出水期に入り、長江中・下流地域が苦しめられている。
荊楚の地・湖北省は、数回にわたり大雨に見舞われており、深刻な洪水災害が発生していることで、人々は再びここに注目している。
湖北省では、なぜ洪水が多発するのだろうか。
川と湖の関係はどれほど複雑なのだろうか。
中国は、6月には本格的な出水期に入り、大雨が5回も続けざまに発生した。
湖北地区の6月の降水量は1961年以降で最大となり、降水量を換算すると約530億立方メートルになり、太湖12個分に相当する。
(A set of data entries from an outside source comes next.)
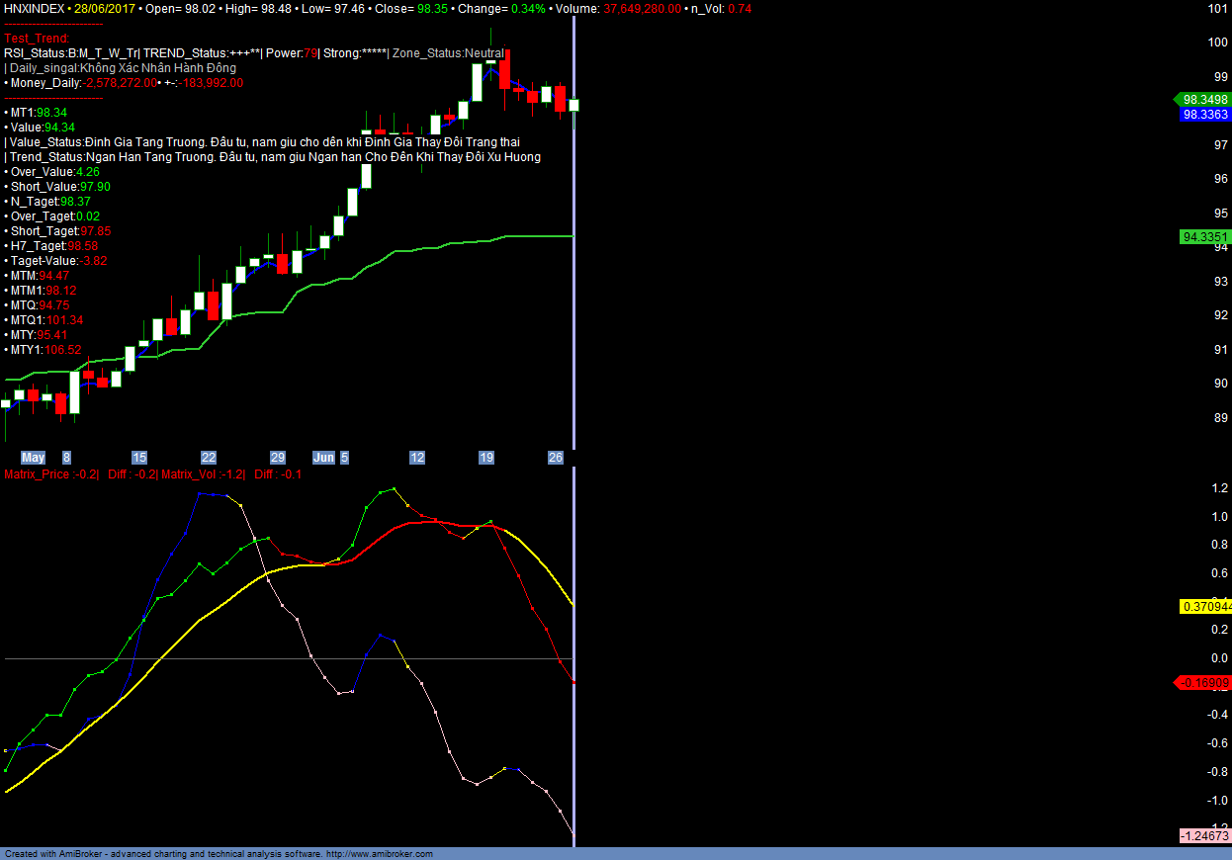The width and height of the screenshot is (1232, 860).
Task: Click the Test_Trend heading text
Action: pyautogui.click(x=37, y=39)
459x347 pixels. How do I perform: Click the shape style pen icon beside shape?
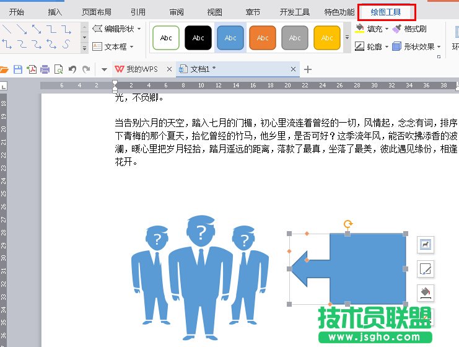pyautogui.click(x=426, y=269)
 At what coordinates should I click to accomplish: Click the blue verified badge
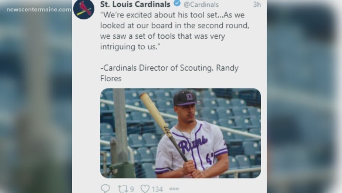177,4
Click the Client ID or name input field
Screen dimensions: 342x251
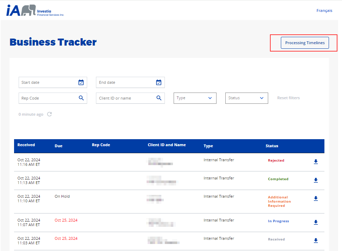tap(123, 98)
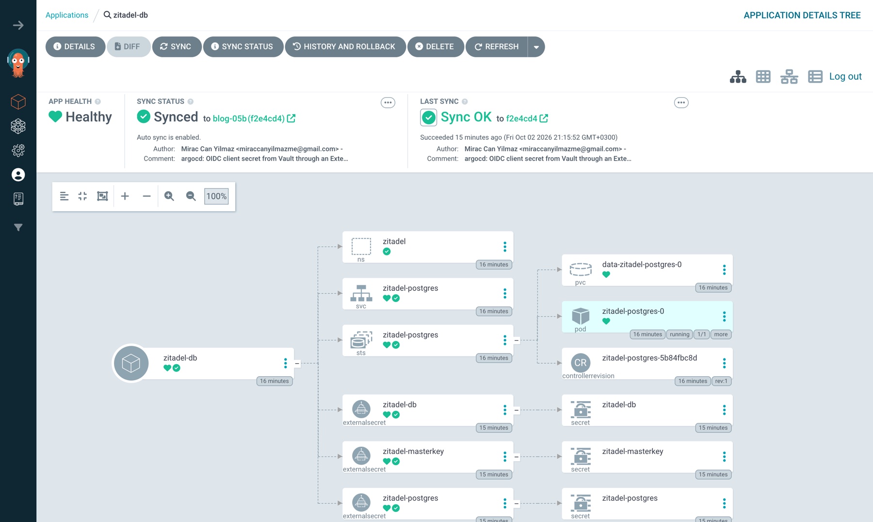This screenshot has width=873, height=522.
Task: Click the filter funnel icon in the sidebar
Action: pyautogui.click(x=18, y=227)

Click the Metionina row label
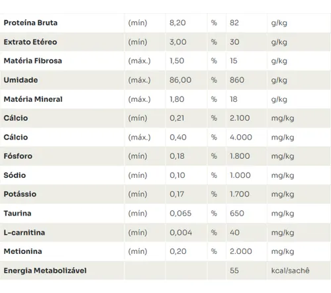[23, 251]
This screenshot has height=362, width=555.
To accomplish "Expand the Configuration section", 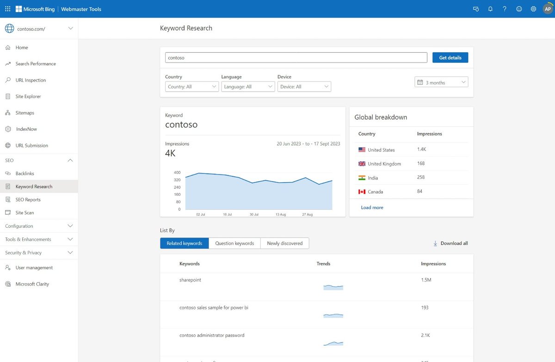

湖北省というとすぐに思い浮かぶのは、広々とした長江と点在する湖沼、江漢平原だろうが、湖北省周辺の山々を思い浮かべる人は少ない。
湖北省の地理的な環境を正確に言えば盆地ということになる。
湖北省は、長江中流に位置し、3方を山に囲まれており、江漢平原を抱いており、南側が開かれた不完全な盆地だ。
西の山間部は、全国地勢第2段階東縁の一部で、山の間の谷が深く、江漢平原と比べると非常に険しい。

長江及び両湖平原で湖北省の洪水と湖南省の洪水がぶつかり、両省が一つに合わさり、皿形の盆地を形成し、長江が横断する。
洪水は湖北・湖南の省境にある城陵磯という1つの出口から流れ出すしかない。
独特な流域の形状と複雑な川と湖の関係は、「両湖地区」(湖北省と湖南省)で洪水災害が発生する。
「千湖の省」と呼ばれる湖北省の湖沼の総面積は2983.5平方キロメートルで、面積6.7ヘクタール以上の湖沼は800以上からなる。
長江が省を横断しており、省内の長江本流は長江全長の3分の1以上を占め、第2段階東縁から勢いよく下り、地勢が低く窪んでいる江漢平原、洞庭湖平原を流れる。
川が曲がりくねり、水がスムーズに流れないうえに、数多くの支流があるため、出水期に入り降水量が増えると、洪水災害が起きやすくなる。
特殊な地理的位置、広く分布する河川と湖沼、さらに連日の雨により、今年の湖北省は確かに新たな試練を迎えている。